“Computer Programs for the Beekeeper”

Bee Culture (November 2003), Vol. 131 (11): 17-18




Dr. Malcolm T. Sanford



Periodically I am asked if there are any computer programs for beekeepers.  There are too many to fully review here.  They come in various flavors from the “killer application,” electronic mail, simply called “e-mail,” to stand-alone applications and those that can be accessed and used on the Internet through the World Wide Web.  I distribute my Apis newsletter via e-mail.1  A first place to look for electronic beekeeping information of any kind using the World Wide Web (a computer application of its own) is to access the Beehoo directory.2  There is a specific listing there for software that can be used in a number of ways and also is available in different languages.  French speakers will want to check out the program called Apilogic, version 5.02, developed by my good friend Gilles Ratia of Apiservices in southwest France.3  I will not review it here as it is only available in French,, but after only a little study even in a foreign language, the potential for use in a variety of situations from in-depth record keeping to statistical models is apparent.


The Beeaware program developed by Penn State University and the Maarec (Mid-Atlantic Apiculture Research and Extension Consortium) continues to get better and better.4  "BeeAware is a CD-ROM packed with information on honey bee management, accompanied by hundreds of high-quality images and illustrations. Included on this CD is detailed information on honey bee biology, starting new colonies, beekeeping equipment, seasonal management, pollination, queen management, and detailed information on the identification and management of diseases, pests and parasites. Additional information includes the references used to make the system, a list of all apiary inspectors in the US and Canada, and a glossary of all the technical terms used in the system.  A unique feature of BeeAware is an interactive diagnostic module designed to assist beekeepers in identifying unknown problems in their colonies. This module was recently rebuilt using NetWeaver, an efficient knowledge base construction, maintenance, documentation, and debugging tool written at Penn State University."  The program is available for $50 sending a check or money order to: BeeAware, Dept.of Entomology, 501 ASI Building, University Park, PA 16802, phone 814-865-1896.

Mynista in Alberta, Canada has both a hobby (150 hives or less) and professional software application available.5    The software tracks queens, production, supplemental feeding and weather and notes.  "The Hive Test Results form is a list of the locations with the individual hives, showing tests done and the results of those tests. The table includes fields such as number of mites, percentage of infestation, and level of infestation. The filter helps narrow down the information by the location, hive, test done, results, or by date. Reports can also be printed from the table."  The company is also developing its "nomad" version, which can be used on hand held or so-called "palm" computers.  Trial versions are available via CD ROM or Web download that can be used prior to purchase.  The hobby version costs $95 and the professional one $286. 

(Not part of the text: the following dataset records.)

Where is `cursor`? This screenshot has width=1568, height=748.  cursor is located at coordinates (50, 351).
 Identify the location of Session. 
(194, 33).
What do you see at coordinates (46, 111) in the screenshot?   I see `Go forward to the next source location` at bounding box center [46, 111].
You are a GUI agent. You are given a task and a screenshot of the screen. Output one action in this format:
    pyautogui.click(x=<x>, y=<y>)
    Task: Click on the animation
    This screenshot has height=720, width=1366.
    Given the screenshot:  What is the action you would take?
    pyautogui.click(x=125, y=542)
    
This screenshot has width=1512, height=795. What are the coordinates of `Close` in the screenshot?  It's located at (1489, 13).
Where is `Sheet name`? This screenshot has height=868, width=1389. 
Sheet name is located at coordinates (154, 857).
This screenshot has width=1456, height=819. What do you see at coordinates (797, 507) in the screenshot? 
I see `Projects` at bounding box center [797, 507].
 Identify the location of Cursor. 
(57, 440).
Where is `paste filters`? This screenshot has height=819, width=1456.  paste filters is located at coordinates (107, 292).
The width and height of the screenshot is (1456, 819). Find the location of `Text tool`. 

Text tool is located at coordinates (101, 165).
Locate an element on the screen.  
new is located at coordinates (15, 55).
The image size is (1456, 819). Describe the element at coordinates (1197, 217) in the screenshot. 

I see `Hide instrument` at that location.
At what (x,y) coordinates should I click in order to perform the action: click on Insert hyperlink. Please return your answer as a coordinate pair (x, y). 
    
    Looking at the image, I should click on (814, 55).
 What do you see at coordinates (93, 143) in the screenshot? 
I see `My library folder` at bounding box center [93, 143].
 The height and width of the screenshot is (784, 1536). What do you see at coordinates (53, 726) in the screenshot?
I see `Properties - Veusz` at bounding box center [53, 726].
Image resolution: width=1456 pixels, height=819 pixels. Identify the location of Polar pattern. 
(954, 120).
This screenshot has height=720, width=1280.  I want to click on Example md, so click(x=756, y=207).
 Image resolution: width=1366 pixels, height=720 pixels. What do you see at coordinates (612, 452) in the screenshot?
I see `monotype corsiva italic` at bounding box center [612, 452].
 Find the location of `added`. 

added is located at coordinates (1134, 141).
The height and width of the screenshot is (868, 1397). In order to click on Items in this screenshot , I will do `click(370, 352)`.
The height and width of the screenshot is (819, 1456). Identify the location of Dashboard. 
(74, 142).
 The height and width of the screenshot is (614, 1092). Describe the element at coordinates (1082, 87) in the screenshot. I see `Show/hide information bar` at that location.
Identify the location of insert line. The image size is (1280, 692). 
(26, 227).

The EDBI foundation has both tracking software (Bidata) and a pollen database available through its Web site.6  The tracking software is continually being updated (Version 6.0 is now available)  and there will soon be a version out for “palm” computers.  There is a lot of information on this Web site and it could take quite some time to download one or both programs.  For 10 Euros, it is recommended that one order the CD-ROM, which, includes a free 20 hive-edition plus a lot of other material, including the pollen database, more than 500 megabytes of information in total. The Bidata program is also available in several languages.

The Carl Hayden Tucson Bee Laboratory’s Web site (Gears) advertises several computer applications.  Certainly the price is right.  They are free.  VarroaPop simulates the growth of Varroa mite populations in honey bee colonies. The program demonstrates how Varroa mites influence colony population growth throughout the year. You can change many factors through the menus in the model such as the initial population size, queen egg laying potential, and mite reproduction rates, so you can see how these factors influence both colony and mite population growth. We hope that the model will help you understand the interactions between the honey bee and mite populations and provide insights on how best to control Varroa in colonies.” 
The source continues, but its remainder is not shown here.